Variable Types: NOIR
Nominal: No order or rank among values for the variable
Ordinal: The possible values have a clear sequence or hierarchy
Interval: Numerical data without a true zero (e.g., temperature in Celsius)
Ratio: Numerical data with a true zero (e.g., age, Height from ground level)
Variation in Data
The simple descriptive statistics described above are helpful, but cannot tell the whole story. Data values may be very close to the mean or median, but they might also be spread out such that most values are far from the mean and few are near it. In these instances, the mean and median may not accurately communicate the data. This is why we care about "variation" in data.
The two chars above both have a red line representing the mean of 7. Values can be close to the mean, or very far from it. We see that the chart on the right has a much greater spread, while the chart on the left has more closely clustered values. The vertical distance between a data point or individual value and the mean value is called the "residual." In these charts the residual is represented by the green arrows.
Standard Deviation
The standard deviation is a summary statistic that measures how dispersed the values of a variable are around the mean. It can be thought of as the "average" distance of the data points from the mean. Values that are further from the mean contribute more to the standard deviation. Calculating standard deviation involves multiple steps - subtracting the mean from each number, squaring the differences, averaging them, and taking the square root of this new average. But software like Excel makes this easy, with a built-in STDEV function. As you can see in the image, entering =STDEV with a data range automatically gives the standard deviation.
Outliers
An outlier is a data point that falls well outside the normal range of values. Outliers have a major impact on the mean, but less on other summary statistics. As the standard deviation is calculated by average numbers in relation to the mean, just one or two outliers can make the standard deviation much larger.
An example: five students take a test and their scores are {63, 74, 80, 85, 91} so the standard deviation is 10.74. This makes sense - the standard deviation is not that large as the values are clustered closely around the mean. Let's see what happens if we change one value to an extreme outlier of 5. Even though only this one score changed, the standard deviation jumps to 35.22! The single outlier value is so far from the mean that it makes the standard deviation over three times larger.
It's important to watch out for outliers when interpreting summary statistics. A few very high or low values can artificially inflate the standard deviation, making it seem like there is more deviation in data than is really present.

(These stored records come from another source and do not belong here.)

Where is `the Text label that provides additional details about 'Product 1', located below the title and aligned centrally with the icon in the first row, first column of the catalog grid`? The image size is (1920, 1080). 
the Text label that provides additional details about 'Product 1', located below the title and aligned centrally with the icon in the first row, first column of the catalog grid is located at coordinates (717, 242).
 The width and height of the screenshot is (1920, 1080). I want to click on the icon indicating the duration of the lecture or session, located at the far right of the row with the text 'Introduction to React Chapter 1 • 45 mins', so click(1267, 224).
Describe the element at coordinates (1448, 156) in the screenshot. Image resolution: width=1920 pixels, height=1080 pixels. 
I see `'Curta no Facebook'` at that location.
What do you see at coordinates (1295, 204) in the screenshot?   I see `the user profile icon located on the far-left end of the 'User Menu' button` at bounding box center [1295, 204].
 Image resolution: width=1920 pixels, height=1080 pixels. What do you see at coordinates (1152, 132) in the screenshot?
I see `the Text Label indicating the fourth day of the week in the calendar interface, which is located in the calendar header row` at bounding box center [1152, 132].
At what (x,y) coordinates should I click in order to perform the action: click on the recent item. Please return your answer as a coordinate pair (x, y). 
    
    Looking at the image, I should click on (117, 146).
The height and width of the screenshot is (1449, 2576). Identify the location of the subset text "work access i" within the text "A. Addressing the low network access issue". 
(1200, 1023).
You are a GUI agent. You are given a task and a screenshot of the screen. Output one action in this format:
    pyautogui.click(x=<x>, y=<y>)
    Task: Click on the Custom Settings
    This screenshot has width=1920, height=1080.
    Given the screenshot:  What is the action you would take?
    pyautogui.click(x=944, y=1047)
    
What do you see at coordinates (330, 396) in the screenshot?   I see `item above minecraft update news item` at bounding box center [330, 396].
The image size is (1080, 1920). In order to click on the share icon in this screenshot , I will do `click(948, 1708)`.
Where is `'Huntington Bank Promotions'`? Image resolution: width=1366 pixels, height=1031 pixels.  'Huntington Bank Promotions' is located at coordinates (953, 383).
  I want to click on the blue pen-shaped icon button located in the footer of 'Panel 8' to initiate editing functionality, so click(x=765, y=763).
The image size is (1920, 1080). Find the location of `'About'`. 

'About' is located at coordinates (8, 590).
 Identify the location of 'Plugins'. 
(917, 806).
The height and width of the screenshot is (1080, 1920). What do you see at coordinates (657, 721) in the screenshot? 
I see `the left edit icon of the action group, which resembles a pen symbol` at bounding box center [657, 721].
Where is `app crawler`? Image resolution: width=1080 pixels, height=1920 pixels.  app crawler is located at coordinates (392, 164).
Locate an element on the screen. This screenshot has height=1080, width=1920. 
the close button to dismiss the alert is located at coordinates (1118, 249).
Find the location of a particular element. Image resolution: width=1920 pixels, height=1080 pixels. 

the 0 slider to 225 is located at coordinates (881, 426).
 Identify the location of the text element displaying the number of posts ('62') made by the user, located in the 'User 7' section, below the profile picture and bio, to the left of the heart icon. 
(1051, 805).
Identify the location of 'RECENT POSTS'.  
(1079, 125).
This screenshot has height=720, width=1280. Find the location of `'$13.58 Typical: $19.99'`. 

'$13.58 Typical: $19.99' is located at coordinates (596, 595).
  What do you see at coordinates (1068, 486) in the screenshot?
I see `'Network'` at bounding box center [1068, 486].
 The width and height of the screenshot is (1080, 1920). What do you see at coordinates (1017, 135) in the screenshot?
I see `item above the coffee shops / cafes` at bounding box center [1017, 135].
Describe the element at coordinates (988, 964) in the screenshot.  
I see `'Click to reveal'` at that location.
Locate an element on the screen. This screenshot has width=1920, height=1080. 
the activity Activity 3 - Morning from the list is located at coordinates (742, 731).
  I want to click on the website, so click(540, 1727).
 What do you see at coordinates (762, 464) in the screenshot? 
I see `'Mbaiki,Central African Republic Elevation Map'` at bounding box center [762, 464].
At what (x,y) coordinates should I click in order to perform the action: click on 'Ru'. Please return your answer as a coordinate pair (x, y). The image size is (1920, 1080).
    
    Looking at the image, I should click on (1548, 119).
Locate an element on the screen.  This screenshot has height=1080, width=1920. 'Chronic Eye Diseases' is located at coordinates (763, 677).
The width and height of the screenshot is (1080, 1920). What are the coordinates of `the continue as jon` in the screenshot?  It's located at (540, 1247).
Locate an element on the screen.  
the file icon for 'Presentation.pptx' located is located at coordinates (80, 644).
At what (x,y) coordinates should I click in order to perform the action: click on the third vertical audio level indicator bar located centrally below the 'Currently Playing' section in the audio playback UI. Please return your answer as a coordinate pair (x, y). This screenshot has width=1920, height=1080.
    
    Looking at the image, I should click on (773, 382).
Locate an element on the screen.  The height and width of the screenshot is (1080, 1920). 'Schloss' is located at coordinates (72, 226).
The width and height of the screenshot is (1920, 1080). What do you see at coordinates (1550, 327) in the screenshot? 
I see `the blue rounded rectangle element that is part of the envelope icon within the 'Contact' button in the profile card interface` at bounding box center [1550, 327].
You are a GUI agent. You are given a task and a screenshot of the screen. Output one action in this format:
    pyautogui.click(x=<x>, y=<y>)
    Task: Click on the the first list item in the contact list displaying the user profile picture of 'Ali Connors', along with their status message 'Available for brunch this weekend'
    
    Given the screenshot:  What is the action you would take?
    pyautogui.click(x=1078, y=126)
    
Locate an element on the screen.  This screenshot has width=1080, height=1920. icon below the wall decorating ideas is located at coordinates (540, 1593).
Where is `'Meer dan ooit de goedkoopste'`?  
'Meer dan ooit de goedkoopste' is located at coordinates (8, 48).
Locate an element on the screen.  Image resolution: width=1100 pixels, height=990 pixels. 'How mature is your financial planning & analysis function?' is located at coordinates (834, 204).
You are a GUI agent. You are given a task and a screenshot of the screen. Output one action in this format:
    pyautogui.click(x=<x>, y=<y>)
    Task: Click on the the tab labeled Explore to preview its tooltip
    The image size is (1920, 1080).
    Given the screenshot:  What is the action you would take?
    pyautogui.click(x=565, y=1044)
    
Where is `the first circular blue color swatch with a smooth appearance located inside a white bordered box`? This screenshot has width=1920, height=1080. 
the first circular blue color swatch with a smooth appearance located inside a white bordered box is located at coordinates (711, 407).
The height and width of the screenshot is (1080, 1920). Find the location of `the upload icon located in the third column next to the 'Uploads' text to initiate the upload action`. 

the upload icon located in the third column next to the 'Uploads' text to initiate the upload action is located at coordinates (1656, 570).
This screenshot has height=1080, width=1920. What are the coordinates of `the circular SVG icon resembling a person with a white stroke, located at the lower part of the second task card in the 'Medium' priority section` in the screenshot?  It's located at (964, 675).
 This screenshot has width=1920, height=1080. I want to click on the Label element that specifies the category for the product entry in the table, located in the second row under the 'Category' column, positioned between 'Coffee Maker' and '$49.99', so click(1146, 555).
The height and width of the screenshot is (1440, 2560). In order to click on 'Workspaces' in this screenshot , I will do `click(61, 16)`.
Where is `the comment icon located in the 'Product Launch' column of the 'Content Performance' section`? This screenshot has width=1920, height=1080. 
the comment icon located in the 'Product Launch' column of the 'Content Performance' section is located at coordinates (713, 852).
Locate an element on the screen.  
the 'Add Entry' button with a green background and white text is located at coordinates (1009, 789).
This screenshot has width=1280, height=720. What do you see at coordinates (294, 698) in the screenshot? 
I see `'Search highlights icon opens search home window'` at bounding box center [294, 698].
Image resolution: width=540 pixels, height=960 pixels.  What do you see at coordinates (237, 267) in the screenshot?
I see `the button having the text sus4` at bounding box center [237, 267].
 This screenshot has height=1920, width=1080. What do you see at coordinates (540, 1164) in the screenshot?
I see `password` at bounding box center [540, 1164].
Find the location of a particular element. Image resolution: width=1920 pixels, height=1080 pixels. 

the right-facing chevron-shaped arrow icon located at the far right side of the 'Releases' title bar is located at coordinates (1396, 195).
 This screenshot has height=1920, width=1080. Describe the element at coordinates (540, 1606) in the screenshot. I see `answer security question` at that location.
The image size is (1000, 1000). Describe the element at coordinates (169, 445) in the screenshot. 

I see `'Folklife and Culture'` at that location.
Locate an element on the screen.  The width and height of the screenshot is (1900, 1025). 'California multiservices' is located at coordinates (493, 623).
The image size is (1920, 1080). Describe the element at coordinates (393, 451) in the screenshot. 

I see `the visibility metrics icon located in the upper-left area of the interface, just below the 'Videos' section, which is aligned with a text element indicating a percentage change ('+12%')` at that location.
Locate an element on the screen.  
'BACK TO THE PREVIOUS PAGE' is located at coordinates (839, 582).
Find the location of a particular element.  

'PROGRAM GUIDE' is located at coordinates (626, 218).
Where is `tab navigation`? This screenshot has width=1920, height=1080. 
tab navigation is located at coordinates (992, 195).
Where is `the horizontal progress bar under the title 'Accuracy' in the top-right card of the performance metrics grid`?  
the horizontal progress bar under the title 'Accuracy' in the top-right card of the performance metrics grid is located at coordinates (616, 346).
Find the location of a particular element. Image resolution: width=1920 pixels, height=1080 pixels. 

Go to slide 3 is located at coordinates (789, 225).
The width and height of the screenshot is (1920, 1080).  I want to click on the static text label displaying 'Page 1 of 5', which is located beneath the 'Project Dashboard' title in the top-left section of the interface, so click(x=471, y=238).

Quartiles and the Interquartile Range
We know that the spread of the values is important, and that outliers can have hidden impacts on summary statistics. One way to measure the spread of data is to divide the data into four equal "quartile" groups at specific points. The first quartile is the middle number of the lower half of the dataset. The second quartile is the median. The third quartile is the middle number of the upper half of the dataset.
The interquartile range, or "IQR", measures the distance between the third and first quartiles - it spans the middle 50% of the data. By subtracting the lower quartile from the upper quartile, you get the IQR. Compared to standard deviation, the IQR focuses on the middle data and won't be skewed by outliers. It's useful for describing the spread when you have outliers or skewed distributions.